Recorded data »
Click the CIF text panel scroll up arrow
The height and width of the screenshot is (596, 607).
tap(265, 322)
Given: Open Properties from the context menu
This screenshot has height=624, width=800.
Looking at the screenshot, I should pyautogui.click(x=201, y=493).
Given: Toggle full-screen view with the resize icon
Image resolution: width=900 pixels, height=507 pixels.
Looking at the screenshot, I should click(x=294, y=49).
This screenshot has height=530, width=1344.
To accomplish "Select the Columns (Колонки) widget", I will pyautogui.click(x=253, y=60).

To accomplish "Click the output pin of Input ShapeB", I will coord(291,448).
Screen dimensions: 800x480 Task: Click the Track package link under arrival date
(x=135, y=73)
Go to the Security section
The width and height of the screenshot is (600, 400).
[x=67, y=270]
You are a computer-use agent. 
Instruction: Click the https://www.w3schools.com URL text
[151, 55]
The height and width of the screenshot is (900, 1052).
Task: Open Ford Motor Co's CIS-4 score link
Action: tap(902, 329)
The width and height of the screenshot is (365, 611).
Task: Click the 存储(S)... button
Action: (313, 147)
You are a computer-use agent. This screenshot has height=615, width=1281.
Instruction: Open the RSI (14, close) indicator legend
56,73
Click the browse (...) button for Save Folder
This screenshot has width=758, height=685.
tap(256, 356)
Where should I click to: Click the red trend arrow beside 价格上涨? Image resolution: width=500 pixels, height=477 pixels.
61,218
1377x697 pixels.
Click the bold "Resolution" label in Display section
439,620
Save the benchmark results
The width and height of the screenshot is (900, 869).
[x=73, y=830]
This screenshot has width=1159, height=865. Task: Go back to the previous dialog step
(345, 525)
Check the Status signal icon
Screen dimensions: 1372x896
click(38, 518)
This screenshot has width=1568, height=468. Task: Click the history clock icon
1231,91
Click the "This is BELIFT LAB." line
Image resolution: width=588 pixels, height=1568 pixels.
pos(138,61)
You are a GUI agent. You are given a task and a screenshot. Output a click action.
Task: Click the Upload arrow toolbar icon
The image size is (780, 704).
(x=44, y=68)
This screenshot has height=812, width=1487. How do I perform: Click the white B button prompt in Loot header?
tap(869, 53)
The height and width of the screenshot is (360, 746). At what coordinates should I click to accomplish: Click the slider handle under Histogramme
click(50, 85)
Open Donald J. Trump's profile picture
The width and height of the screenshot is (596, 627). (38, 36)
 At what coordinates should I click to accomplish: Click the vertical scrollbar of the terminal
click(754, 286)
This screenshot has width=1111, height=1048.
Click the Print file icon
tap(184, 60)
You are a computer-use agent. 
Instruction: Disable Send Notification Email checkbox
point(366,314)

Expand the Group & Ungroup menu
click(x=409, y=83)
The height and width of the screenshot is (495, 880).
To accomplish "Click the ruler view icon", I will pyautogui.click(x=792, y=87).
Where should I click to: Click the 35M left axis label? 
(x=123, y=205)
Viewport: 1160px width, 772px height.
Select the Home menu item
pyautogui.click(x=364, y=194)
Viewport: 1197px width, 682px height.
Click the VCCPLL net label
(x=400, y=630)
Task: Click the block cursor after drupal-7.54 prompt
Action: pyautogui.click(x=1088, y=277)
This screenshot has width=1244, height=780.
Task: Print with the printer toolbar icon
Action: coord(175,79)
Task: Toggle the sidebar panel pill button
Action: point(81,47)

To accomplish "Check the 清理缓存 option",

Problem to solve » Beginning with the line that contains "Viewport: 1197px width, 682px height.", repeat every line through the end of the records and nothing more.

Solution to this problem »
Viewport: 1197px width, 682px height.
Click the VCCPLL net label
(x=400, y=630)
Task: Click the block cursor after drupal-7.54 prompt
Action: pyautogui.click(x=1088, y=277)
This screenshot has width=1244, height=780.
Task: Print with the printer toolbar icon
Action: coord(175,79)
Task: Toggle the sidebar panel pill button
Action: point(81,47)

To accomplish "Check the 清理缓存 option",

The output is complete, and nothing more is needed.